## BRIEF
Copy every one of the rows below word for word, with each line unchanged.

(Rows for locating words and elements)
•••
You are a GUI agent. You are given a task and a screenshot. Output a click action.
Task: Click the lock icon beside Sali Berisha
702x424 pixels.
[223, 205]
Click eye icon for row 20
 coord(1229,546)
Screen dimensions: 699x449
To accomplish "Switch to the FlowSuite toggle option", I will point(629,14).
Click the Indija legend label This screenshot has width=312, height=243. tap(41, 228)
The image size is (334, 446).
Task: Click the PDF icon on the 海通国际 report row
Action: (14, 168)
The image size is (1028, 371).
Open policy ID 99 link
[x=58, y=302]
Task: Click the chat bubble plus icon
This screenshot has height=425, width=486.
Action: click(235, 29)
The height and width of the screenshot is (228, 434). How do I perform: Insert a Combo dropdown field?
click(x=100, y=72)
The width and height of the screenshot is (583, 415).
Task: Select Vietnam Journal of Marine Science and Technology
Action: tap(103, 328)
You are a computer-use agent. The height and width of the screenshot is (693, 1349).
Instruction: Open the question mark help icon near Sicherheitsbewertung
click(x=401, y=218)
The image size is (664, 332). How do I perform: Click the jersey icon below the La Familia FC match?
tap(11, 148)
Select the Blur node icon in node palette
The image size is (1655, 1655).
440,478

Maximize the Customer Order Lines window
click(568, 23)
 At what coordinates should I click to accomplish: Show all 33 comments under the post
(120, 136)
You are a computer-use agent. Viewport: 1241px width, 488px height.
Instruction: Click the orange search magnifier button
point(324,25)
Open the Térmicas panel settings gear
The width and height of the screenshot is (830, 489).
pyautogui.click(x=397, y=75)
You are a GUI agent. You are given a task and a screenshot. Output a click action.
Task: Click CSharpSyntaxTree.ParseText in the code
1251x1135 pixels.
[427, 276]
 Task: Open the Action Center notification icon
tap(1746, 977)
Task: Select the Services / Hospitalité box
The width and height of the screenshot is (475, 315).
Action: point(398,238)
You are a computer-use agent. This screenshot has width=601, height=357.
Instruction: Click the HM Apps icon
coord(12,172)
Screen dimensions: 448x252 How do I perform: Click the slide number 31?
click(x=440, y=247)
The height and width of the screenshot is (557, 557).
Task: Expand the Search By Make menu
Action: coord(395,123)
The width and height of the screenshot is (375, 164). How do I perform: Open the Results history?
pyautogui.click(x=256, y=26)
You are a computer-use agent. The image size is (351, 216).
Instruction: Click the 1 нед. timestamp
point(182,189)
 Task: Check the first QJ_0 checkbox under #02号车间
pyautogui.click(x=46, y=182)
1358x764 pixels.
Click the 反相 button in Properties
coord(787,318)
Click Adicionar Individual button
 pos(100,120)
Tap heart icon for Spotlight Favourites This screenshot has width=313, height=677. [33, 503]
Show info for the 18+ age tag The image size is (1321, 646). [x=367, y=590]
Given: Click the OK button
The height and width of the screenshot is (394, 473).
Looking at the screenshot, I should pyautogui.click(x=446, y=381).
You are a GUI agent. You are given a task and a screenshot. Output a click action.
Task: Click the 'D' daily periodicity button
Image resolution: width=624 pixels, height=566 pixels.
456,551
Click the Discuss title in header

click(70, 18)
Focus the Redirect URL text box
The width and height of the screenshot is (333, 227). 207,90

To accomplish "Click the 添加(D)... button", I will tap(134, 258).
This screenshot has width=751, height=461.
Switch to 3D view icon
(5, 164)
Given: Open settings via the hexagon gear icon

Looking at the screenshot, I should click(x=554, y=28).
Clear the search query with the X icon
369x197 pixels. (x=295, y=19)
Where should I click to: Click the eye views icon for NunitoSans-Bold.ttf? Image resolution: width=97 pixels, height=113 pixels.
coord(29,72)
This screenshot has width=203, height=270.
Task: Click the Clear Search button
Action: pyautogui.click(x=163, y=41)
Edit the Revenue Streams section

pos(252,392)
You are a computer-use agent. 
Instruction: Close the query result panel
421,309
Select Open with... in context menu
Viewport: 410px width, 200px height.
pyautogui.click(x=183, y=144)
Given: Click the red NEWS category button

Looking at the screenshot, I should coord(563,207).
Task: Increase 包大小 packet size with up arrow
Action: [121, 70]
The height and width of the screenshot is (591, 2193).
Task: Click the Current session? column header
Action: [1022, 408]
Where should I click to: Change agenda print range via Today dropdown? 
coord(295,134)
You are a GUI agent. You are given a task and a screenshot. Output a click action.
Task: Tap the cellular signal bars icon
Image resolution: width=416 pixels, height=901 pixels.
•••
## RIGHT ANSWER
You are a GUI agent. You are given a task and a screenshot. Output a click action.
Task: Click the lock icon beside Sali Berisha
702x424 pixels.
[223, 205]
Click eye icon for row 20
 coord(1229,546)
Screen dimensions: 699x449
To accomplish "Switch to the FlowSuite toggle option", I will point(629,14).
Click the Indija legend label This screenshot has width=312, height=243. tap(41, 228)
The image size is (334, 446).
Task: Click the PDF icon on the 海通国际 report row
Action: (14, 168)
The image size is (1028, 371).
Open policy ID 99 link
[x=58, y=302]
Task: Click the chat bubble plus icon
This screenshot has height=425, width=486.
Action: click(235, 29)
The height and width of the screenshot is (228, 434). How do I perform: Insert a Combo dropdown field?
click(x=100, y=72)
The width and height of the screenshot is (583, 415).
Task: Select Vietnam Journal of Marine Science and Technology
Action: tap(103, 328)
You are a computer-use agent. The height and width of the screenshot is (693, 1349).
Instruction: Open the question mark help icon near Sicherheitsbewertung
click(x=401, y=218)
The image size is (664, 332). How do I perform: Click the jersey icon below the La Familia FC match?
tap(11, 148)
Select the Blur node icon in node palette
The image size is (1655, 1655).
440,478

Maximize the Customer Order Lines window
click(568, 23)
 At what coordinates should I click to accomplish: Show all 33 comments under the post
(120, 136)
You are a computer-use agent. Viewport: 1241px width, 488px height.
Instruction: Click the orange search magnifier button
point(324,25)
Open the Térmicas panel settings gear
The width and height of the screenshot is (830, 489).
pyautogui.click(x=397, y=75)
You are a GUI agent. You are given a task and a screenshot. Output a click action.
Task: Click CSharpSyntaxTree.ParseText in the code
1251x1135 pixels.
[427, 276]
 Task: Open the Action Center notification icon
tap(1746, 977)
Task: Select the Services / Hospitalité box
The width and height of the screenshot is (475, 315).
Action: point(398,238)
You are a computer-use agent. This screenshot has width=601, height=357.
Instruction: Click the HM Apps icon
coord(12,172)
Screen dimensions: 448x252 How do I perform: Click the slide number 31?
click(x=440, y=247)
The height and width of the screenshot is (557, 557).
Task: Expand the Search By Make menu
Action: coord(395,123)
The width and height of the screenshot is (375, 164). How do I perform: Open the Results history?
pyautogui.click(x=256, y=26)
You are a computer-use agent. The image size is (351, 216).
Instruction: Click the 1 нед. timestamp
point(182,189)
 Task: Check the first QJ_0 checkbox under #02号车间
pyautogui.click(x=46, y=182)
1358x764 pixels.
Click the 反相 button in Properties
coord(787,318)
Click Adicionar Individual button
 pos(100,120)
Tap heart icon for Spotlight Favourites This screenshot has width=313, height=677. [33, 503]
Show info for the 18+ age tag The image size is (1321, 646). [x=367, y=590]
Given: Click the OK button
The height and width of the screenshot is (394, 473).
Looking at the screenshot, I should pyautogui.click(x=446, y=381).
You are a GUI agent. You are given a task and a screenshot. Output a click action.
Task: Click the 'D' daily periodicity button
Image resolution: width=624 pixels, height=566 pixels.
456,551
Click the Discuss title in header

click(70, 18)
Focus the Redirect URL text box
The width and height of the screenshot is (333, 227). 207,90

To accomplish "Click the 添加(D)... button", I will tap(134, 258).
This screenshot has width=751, height=461.
Switch to 3D view icon
(5, 164)
Given: Open settings via the hexagon gear icon

Looking at the screenshot, I should click(x=554, y=28).
Clear the search query with the X icon
369x197 pixels. (x=295, y=19)
Where should I click to: Click the eye views icon for NunitoSans-Bold.ttf? Image resolution: width=97 pixels, height=113 pixels.
coord(29,72)
This screenshot has width=203, height=270.
Task: Click the Clear Search button
Action: pyautogui.click(x=163, y=41)
Edit the Revenue Streams section

pos(252,392)
You are a computer-use agent. 
Instruction: Close the query result panel
421,309
Select Open with... in context menu
Viewport: 410px width, 200px height.
pyautogui.click(x=183, y=144)
Given: Click the red NEWS category button

Looking at the screenshot, I should coord(563,207).
Task: Increase 包大小 packet size with up arrow
Action: [121, 70]
The height and width of the screenshot is (591, 2193).
Task: Click the Current session? column header
Action: [1022, 408]
Where should I click to: Change agenda print range via Today dropdown? 
coord(295,134)
You are a GUI agent. You are given a task and a screenshot. Output a click action.
Task: Tap the cellular signal bars icon
Image resolution: width=416 pixels, height=901 pixels.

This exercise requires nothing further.